- _TASK STATEMENT_: In the copy, include every entry exactly but none of its images.

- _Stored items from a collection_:
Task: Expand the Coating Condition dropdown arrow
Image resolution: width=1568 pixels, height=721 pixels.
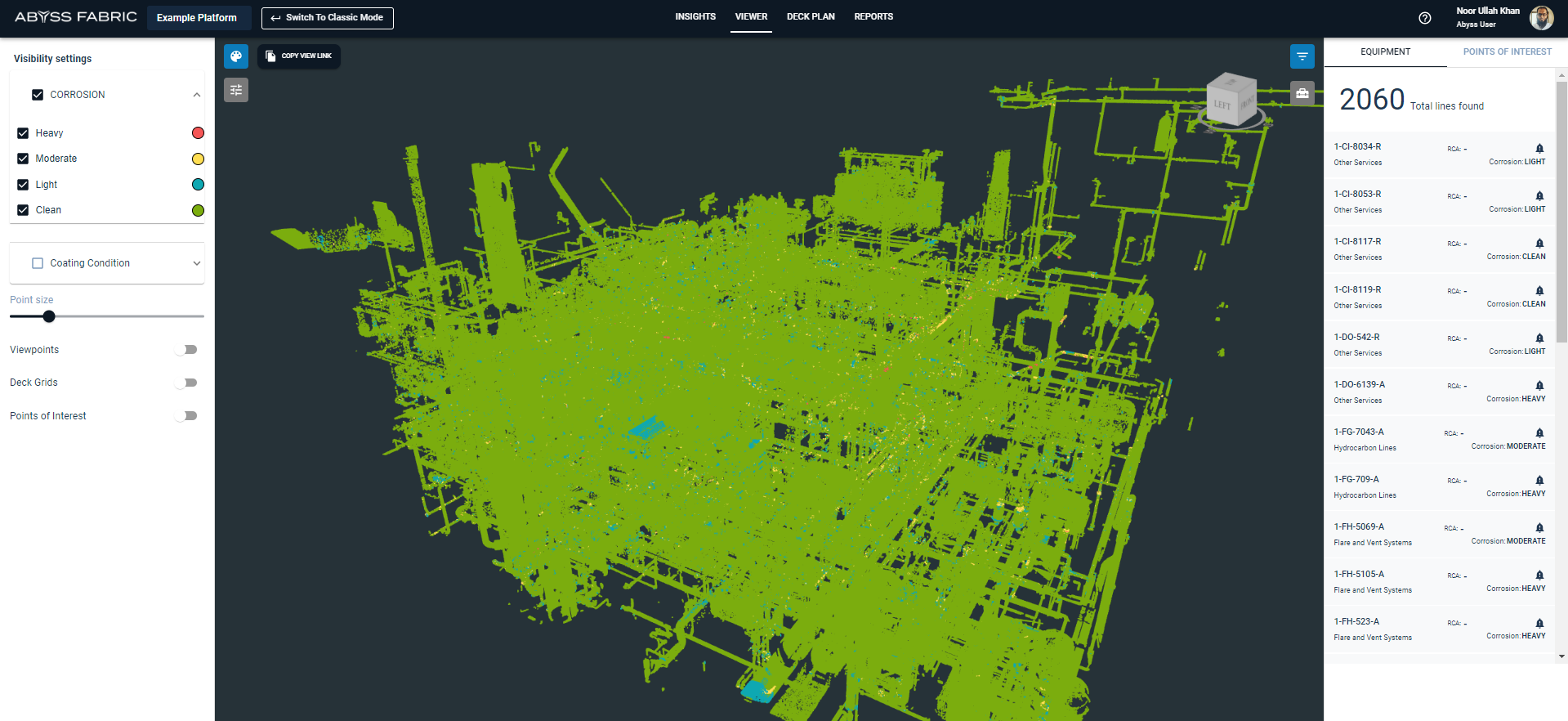Action: click(196, 263)
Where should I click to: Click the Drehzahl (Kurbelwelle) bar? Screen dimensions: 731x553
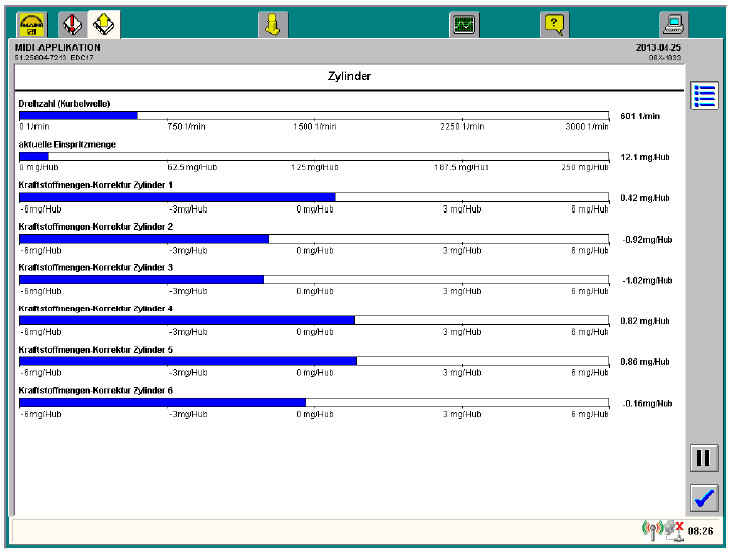(x=313, y=115)
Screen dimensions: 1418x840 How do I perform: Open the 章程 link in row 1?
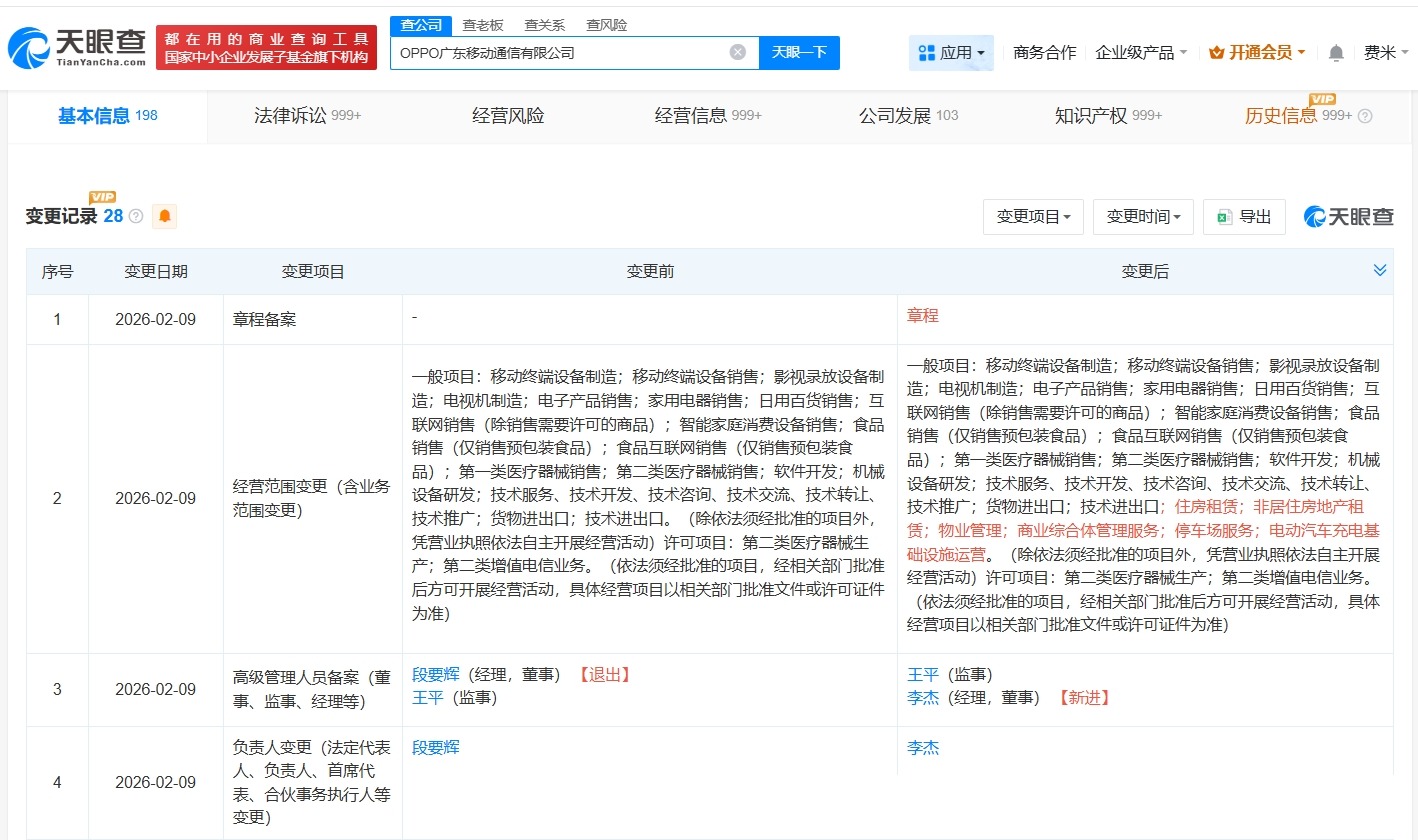pyautogui.click(x=923, y=316)

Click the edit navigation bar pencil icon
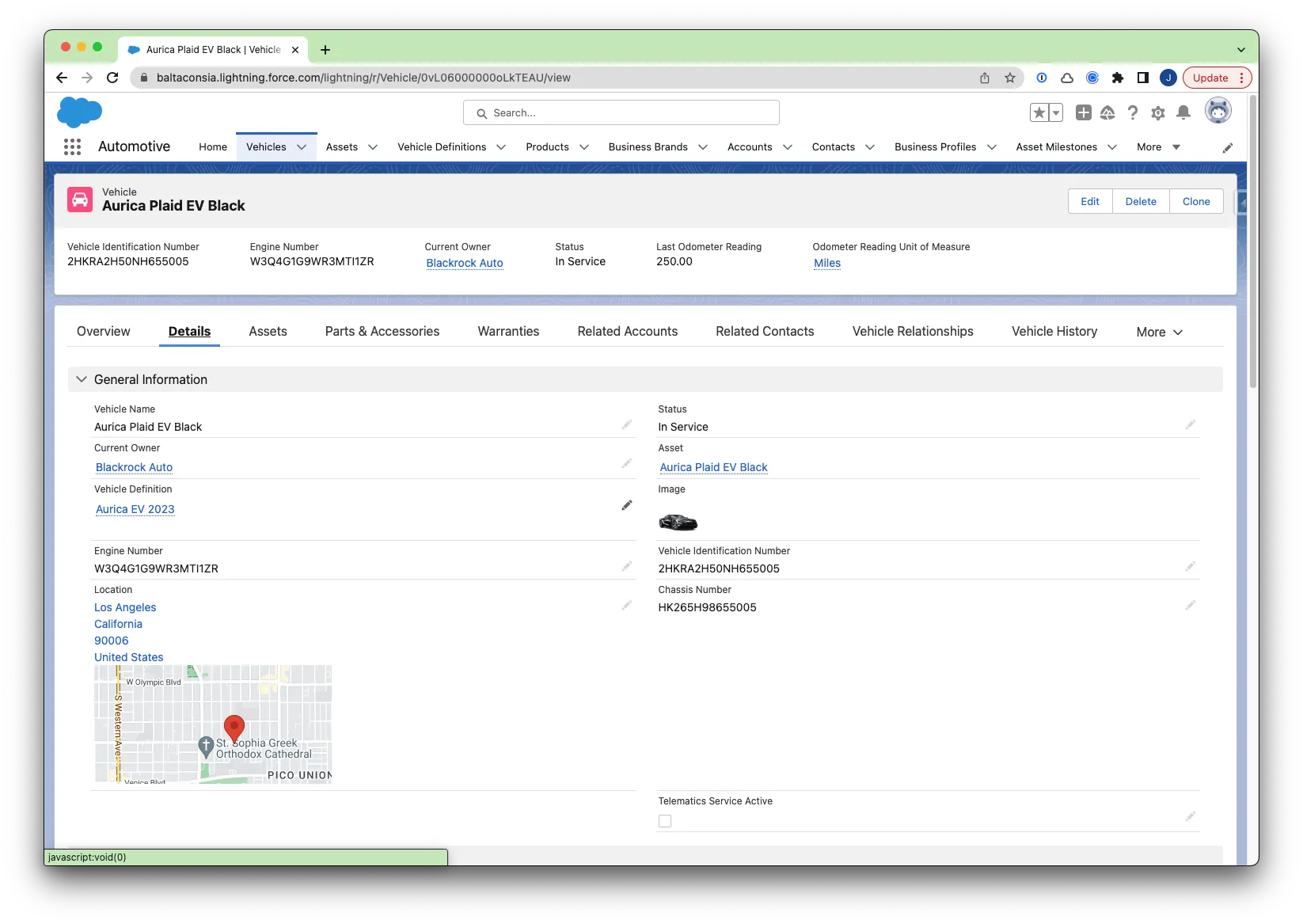(1227, 148)
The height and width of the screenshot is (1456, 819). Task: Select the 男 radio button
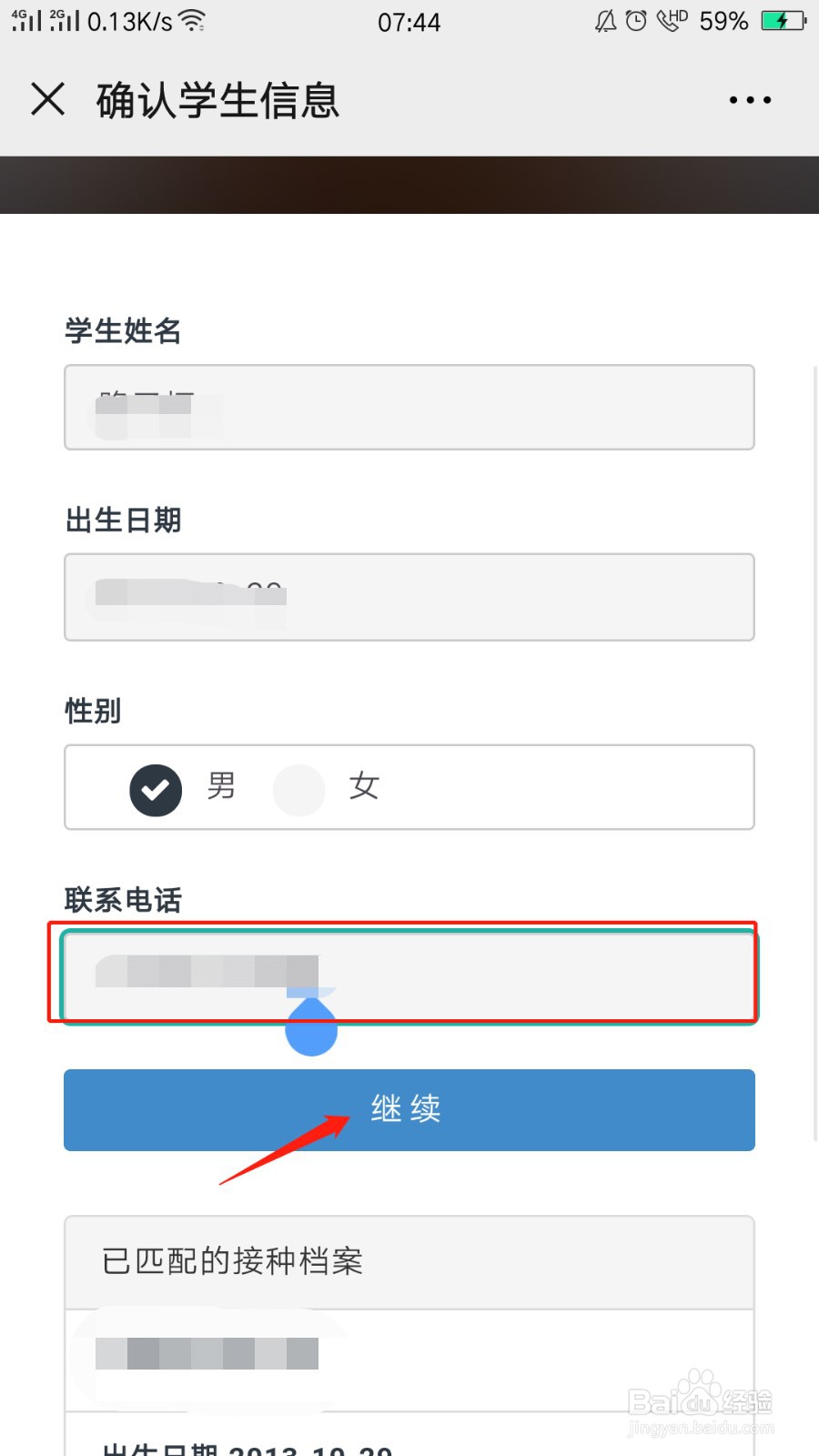point(156,790)
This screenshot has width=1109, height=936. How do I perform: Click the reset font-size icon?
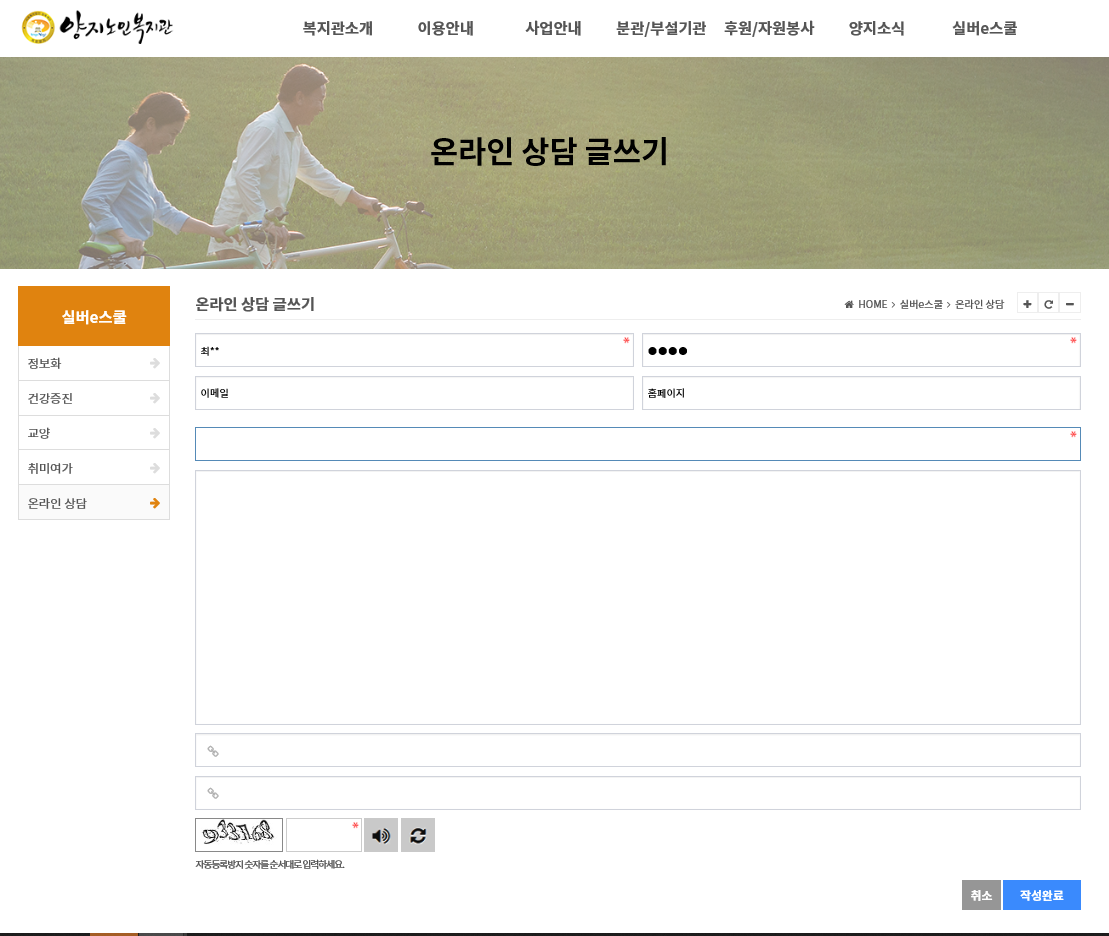[1048, 304]
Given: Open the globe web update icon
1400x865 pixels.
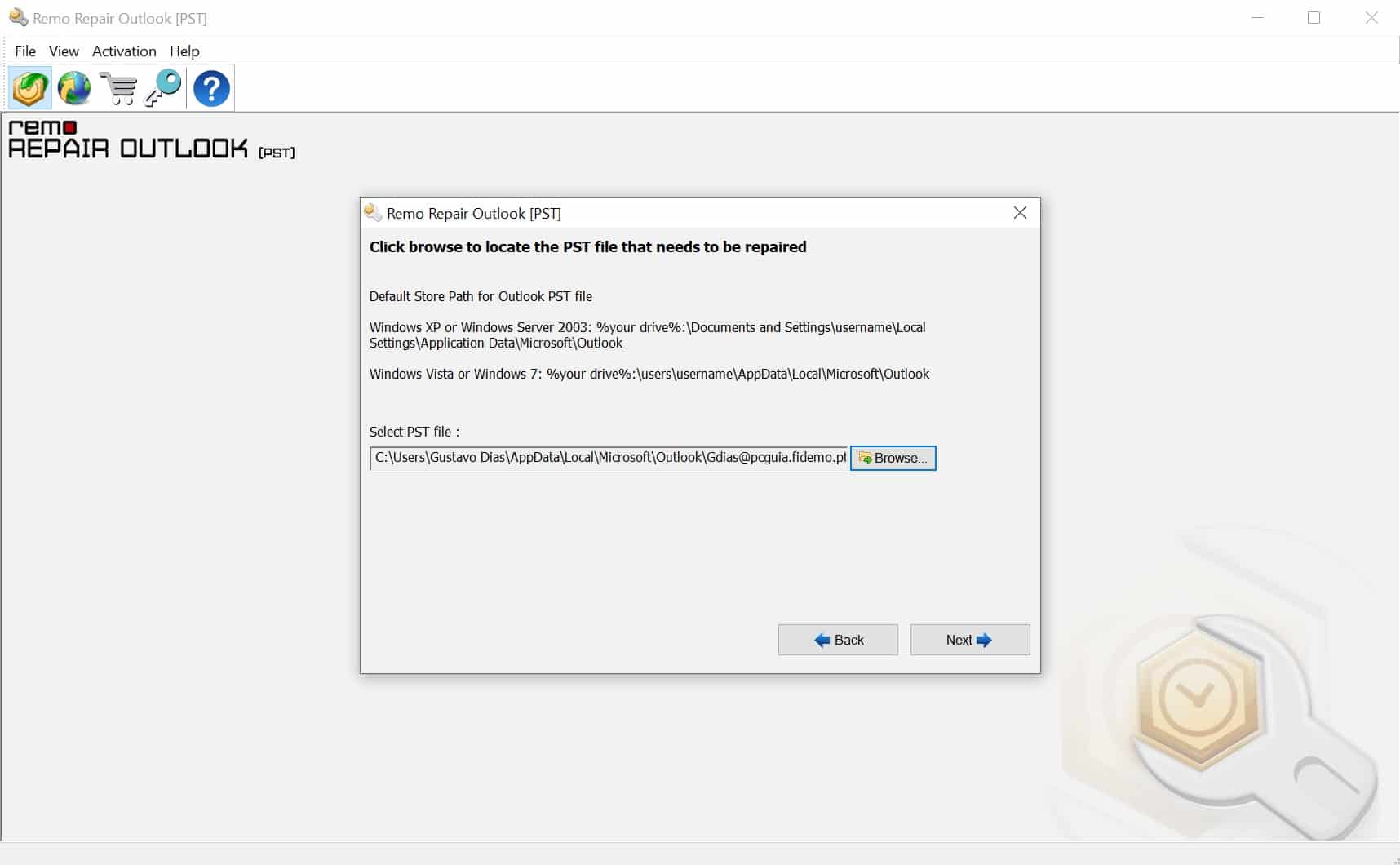Looking at the screenshot, I should click(74, 88).
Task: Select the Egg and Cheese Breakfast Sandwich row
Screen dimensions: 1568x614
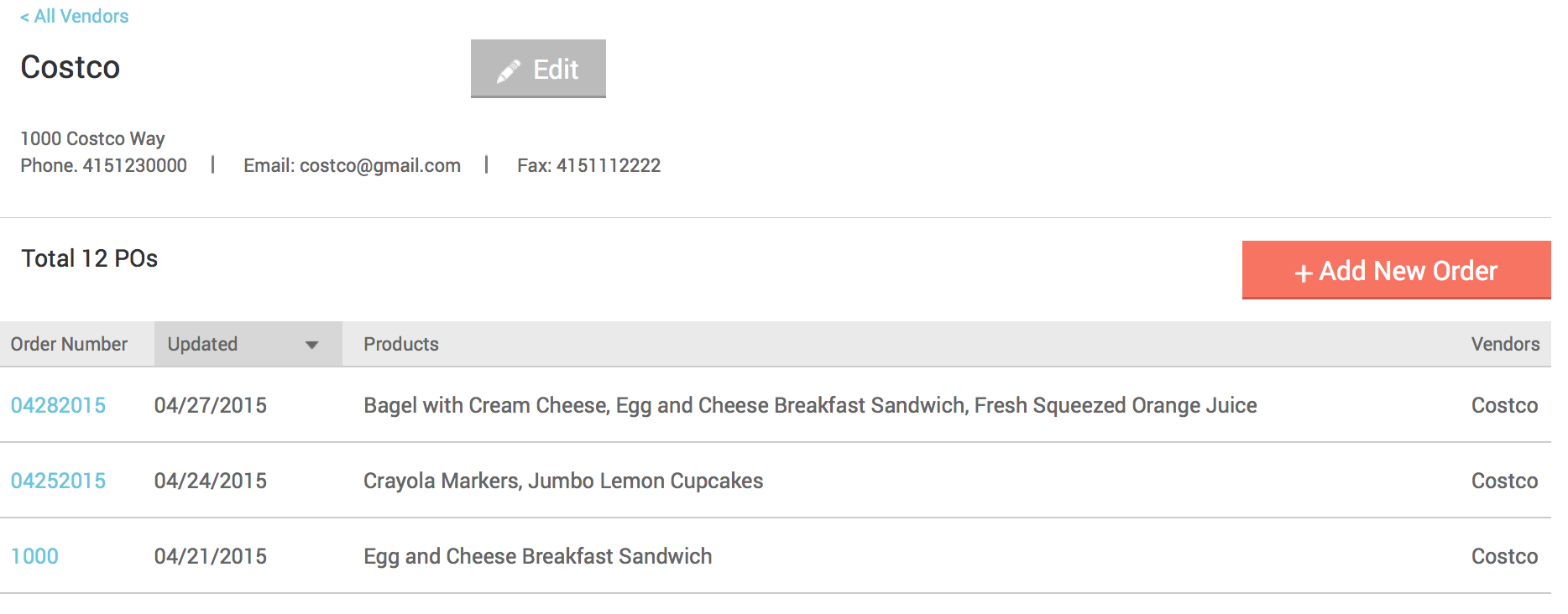Action: point(776,556)
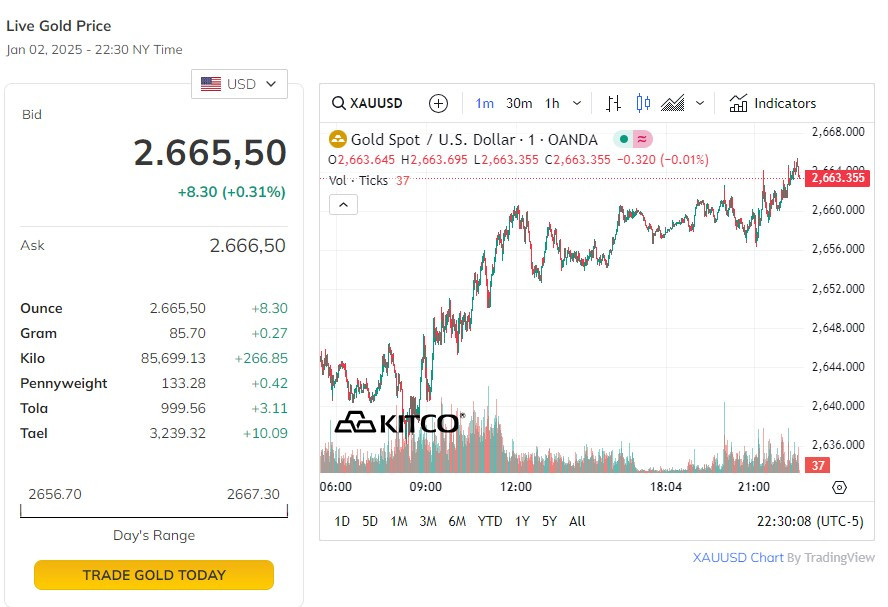The image size is (888, 607).
Task: Open the USD currency dropdown
Action: click(x=239, y=84)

- _SOLUTION_:
Task: Expand the Coating Condition dropdown arrow
Image resolution: width=1568 pixels, height=721 pixels.
Action: click(196, 263)
Where should I click to: Click the Drehzahl (Kurbelwelle) bar? Screen dimensions: 731x553
(x=313, y=115)
Screen dimensions: 1418x840 How do I perform: Open the 章程 link in row 1?
pyautogui.click(x=923, y=316)

Click the edit navigation bar pencil icon
(1227, 148)
The height and width of the screenshot is (1456, 819). Task: Select the 男 radio button
point(156,790)
This screenshot has width=1109, height=936. How do I perform: Click the reset font-size icon?
[1048, 304]
Given: Open the globe web update icon
1400x865 pixels.
Looking at the screenshot, I should click(74, 88).
Task: Select the Egg and Cheese Breakfast Sandwich row
Screen dimensions: 1568x614
Action: point(776,556)
The image size is (888, 607).
Task: Open the USD currency dropdown
Action: click(x=239, y=84)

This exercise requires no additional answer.